Selon les premiers rapports, les terroristes ont pris d'assaut une église catholique dans le nord-ouest de la RDC alors qu'ils participaient à une veillée de prière.
Selon la BBC, des membres des ADF ont pris d'assaut une église dans la ville de Komanda, où ils ont abattu des fidèles catholiques, puis pillé et incendié des commerces voisins.
Komanda se trouve dans la province de l'Ituri en République démocratique du Congo, une zone riche en minerais contestée par plusieurs groupes armés.
Le cardinal du Vatican a également été interrogé sur L'attaque plus tôt ce mois-ci contre l'église catholique de la Sainte-Famille, la seule église catholique de Gaza, qui a fait trois morts, dont deux femmes réfugiées, et a déclaré qu'il appartenait à Israël d'empêcher de telles attaques.
« C'est à Israël de trouver un moyen de s'assurer que ces erreurs ne se reproduisent pas. Je crois que, s'ils le veulent, ils peuvent trouver un moyen », a-t-il déclaré.
Interrogé sur la guerre entre Israël et le Hamas, il a déclaré que « la solution réside dans un dialogue direct entre les deux parties, en vue d'établir deux États autonomes ».

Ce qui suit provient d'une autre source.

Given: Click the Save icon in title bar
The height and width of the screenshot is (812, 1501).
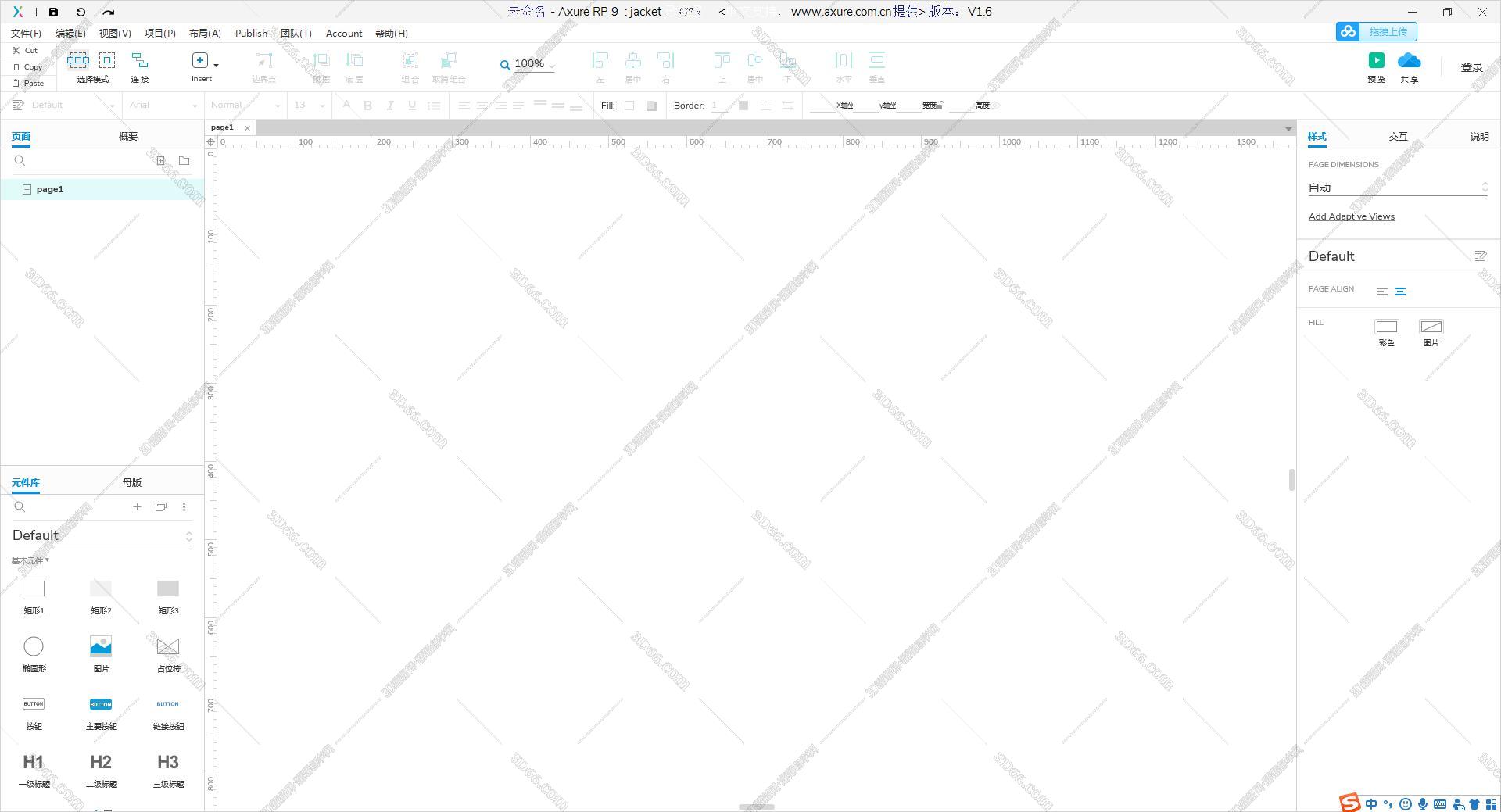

Le secrétaire d'État du Saint-Siège a reconnu que « cela devient de plus en plus difficile, notamment en raison de la situation qui a été créée et qui est en train d'être créée en Cisjordanie ».
Dans son analyse, Parolin a souligné que « même au cours de ces mois, les colonies israéliennes ne favorisent pas, d'un point de vue pratique, la création de l'État de Palestine ».
Le cardinal a également fait référence à une tentative imminente de relancer le processus de paix : « Il semble maintenant qu'il y aura une conférence à New York — je ne sais pas si c'est cette semaine ou quand exactement — parrainée par la France et l'Arabie saoudite pour trouver les conditions pratiques de la mise en œuvre de l'État [de Palestine] ». Il a ajouté avec prudence : « Nous espérons que cela apportera quelque chose de positif ».
Concernant la communication entre le Saint-Siège et le Patriarcat latin de Jérusalem, Parolin a déclaré : « Bien sûr, nous sommes en contact constant. Il [le patriarche] nous informe de toutes les mesures prises ; il demande également nos conseils, et il y a donc une collaboration très forte ».
Cet article a été publié pour la première fois par ACI Prensa, partenaire d'information en langue espagnole de CNA. Il a été traduit et adapté par CNA.